EXERCISE PROMPT:
Update the listing from its start through the line containing "How does Energy Made Easy work? (316, 1707)", both ends included, replacing "energy distributor" with "electricity distributor" and leaving everything else unchanged.

Items from a dataset:

-- start --

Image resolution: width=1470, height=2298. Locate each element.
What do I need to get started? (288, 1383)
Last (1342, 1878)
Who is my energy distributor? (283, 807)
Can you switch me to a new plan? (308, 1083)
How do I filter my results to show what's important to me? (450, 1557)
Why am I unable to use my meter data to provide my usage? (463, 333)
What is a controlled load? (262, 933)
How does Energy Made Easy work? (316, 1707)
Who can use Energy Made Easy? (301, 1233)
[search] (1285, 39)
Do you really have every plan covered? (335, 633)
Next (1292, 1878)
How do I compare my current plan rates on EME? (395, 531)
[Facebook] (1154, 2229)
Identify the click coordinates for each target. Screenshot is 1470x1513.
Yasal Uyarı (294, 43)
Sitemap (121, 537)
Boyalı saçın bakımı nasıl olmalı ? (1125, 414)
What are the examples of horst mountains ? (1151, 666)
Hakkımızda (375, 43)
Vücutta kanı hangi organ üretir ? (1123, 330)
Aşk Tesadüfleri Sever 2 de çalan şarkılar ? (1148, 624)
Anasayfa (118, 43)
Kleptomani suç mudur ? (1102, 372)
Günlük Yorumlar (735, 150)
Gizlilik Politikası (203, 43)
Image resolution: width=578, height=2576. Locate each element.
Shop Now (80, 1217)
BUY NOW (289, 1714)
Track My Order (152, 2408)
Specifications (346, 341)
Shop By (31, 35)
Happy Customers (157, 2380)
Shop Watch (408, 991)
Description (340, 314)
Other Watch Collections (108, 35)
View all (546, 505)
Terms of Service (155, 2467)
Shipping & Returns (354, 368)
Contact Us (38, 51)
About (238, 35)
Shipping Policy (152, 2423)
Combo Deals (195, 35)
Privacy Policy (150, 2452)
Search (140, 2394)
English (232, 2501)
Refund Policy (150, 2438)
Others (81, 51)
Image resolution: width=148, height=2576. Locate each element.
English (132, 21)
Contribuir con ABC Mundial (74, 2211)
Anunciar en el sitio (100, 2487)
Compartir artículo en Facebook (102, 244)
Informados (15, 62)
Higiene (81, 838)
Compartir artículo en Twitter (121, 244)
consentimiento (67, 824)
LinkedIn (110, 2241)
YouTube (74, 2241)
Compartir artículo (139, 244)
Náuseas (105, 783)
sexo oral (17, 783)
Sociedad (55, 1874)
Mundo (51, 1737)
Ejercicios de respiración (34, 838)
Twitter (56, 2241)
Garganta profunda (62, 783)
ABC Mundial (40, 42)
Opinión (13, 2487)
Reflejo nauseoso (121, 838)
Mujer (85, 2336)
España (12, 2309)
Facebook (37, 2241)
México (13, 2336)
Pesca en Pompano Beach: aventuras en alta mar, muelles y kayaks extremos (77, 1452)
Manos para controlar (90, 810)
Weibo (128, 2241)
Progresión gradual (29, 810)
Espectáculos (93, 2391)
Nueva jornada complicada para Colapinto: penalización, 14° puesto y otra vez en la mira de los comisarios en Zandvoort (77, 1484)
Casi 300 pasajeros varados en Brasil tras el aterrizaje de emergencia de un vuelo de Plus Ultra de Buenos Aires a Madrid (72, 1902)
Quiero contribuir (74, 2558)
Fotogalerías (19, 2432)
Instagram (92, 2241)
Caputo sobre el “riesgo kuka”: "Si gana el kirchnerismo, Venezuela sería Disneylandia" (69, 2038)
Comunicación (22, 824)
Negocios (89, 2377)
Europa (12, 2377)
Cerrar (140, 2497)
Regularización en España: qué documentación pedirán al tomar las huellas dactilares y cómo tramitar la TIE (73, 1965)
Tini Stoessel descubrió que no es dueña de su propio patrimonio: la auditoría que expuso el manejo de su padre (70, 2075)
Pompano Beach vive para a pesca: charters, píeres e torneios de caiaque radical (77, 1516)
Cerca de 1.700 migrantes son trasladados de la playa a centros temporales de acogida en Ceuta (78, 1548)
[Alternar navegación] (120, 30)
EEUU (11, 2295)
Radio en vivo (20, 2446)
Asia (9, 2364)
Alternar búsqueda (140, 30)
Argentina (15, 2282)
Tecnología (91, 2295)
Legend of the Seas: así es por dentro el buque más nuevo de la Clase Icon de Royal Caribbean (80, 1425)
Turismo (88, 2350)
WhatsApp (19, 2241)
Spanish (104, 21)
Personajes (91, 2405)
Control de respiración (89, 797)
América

-- end --

REPLY:
Image resolution: width=1470, height=2298. Locate each element.
What do I need to get started? (288, 1383)
Last (1342, 1878)
Who is my electricity distributor? (283, 807)
Can you switch me to a new plan? (308, 1083)
How do I filter my results to show what's important to me? (450, 1557)
Why am I unable to use my meter data to provide my usage? (463, 333)
What is a controlled load? (262, 933)
How does Energy Made Easy work? (316, 1707)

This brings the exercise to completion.